Im letzten Jahr habe ich gemerkt, wie wichtig ein angenehmes Wohnen für das Wohlbefinden ist. Und gleichzeitig auch, wie die Wohnsituation dazu beitragen kann, dass Ängste und Unbehagen größer werden. Mein WG-Leben in Bulgarien lässt sich grob in drei Phasen unterteilen, die Gefühle von Freude bis Panik in mir ausgelöst haben.
Phase 1: unwohl und einsam
Alleine in einer fremden Stadt und dann auch noch in einem fremden Land leben! »In einer WG fühle ich mich sicherlich nicht so einsam und habe direkt Menschen, mit denen ich mich mal unterhalten kann«, dachte ich noch bevor ich nach Bulgarien ausgereist bin. Schließlich habe ich während meines Auslandssemesters in Litauen in einem 3er-Zimmer im Studentenwohnheim gewohnt und mich mit meinen Zimmermitbewohnerinnen gut verstanden, ab und zu zusammen etwas unternommen und unsere abendlichen Gespräche über den Tag immer sehr genossen. Trotzdem war ich froh für das Jahr in Sofia ein Zimmer für mich selbst zu haben – schließlich kann man nicht immer so ein Glück haben, dass man sich gut versteht. Leider war das WG-Leben dann nicht so wie ich es mir vorgestellt hatte. Meine beiden Mitbewohnerinnen lebten nur in ihrem Zimmer und wenn man sich dann doch mal in der Küche über den Weg gelaufen ist, erreichten die Gespräche keine tiefere Tiefe als das Wetter. Im Laufe der Zeit hatte ich immer mehr das Gefühl, dass sogar abgewartet wurde, bis die andere Person wieder aus der Küche raus ist, bevor man selbst rein geht, um bloß niemandem zu begegnen. Das hat nicht gerade dazu beigetragen mich weit entfernt von Zuhause wohl zu fühlen. Im Gegenteil: Ich habe mich sehr unwohl gefühlt und die Ängste, mein Zimmer zu verlassen, wurden immer stärker. Schließlich wollte ich niemanden mit meiner Anwesenheit stören. Als nach über einem halben Jahr dann erst die eine Mitbewohnerin zurück nach Deutschland ziehen konnte, kam passenderweise eine andere Freiwillige nach Sofia. Die andere Mitbewohnerin hatte allerdings etwas dagegen, dass sie bei uns einzieht und es endete in einem großen Streit zwischen uns beiden. Die Stimmung in den folgenden Wochen bis auch diese (endlich) ausziehen konnte, war ganz unangenehm. Ebenso wie mein Gefühl.

* **Aufgabenstellung**:
Stimmen diese drei Aussagen mit dem Auszug überein? Beantworte jede mit Ja oder Nein und zitiere wörtlich die Worte des Auszugs, die den Ausschlag geben.
1. Während des Auslandssemesters in Litauen wohnte die schreibende Person in einem 3er-Zimmer im Studentenwohnheim.
2. In Sofia teilte sich die schreibende Person ein Zimmer mit einer Mitbewohnerin.
3. Die andere Mitbewohnerin war damit einverstanden, dass die neue Freiwillige einzieht.

* **Datenteil**:
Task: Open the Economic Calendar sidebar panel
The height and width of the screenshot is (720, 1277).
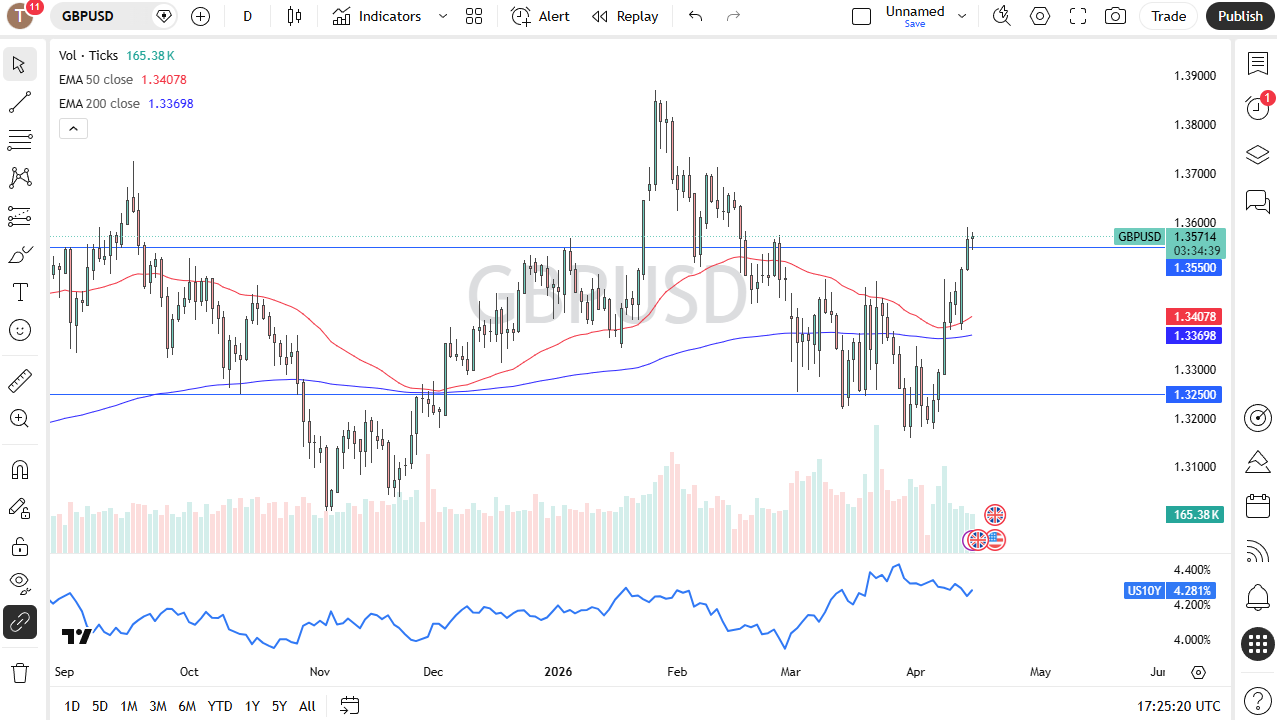Action: 1257,506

* **Schriftliche Lösung**:
1. Ja: „während meines Auslandssemesters in Litauen in einem 3er-Zimmer im Studentenwohnheim gewohnt“
2. Nein: „froh für das Jahr in Sofia ein Zimmer für mich selbst zu haben“
3. Nein: „Die andere Mitbewohnerin hatte allerdings etwas dagegen, dass sie bei uns einzieht“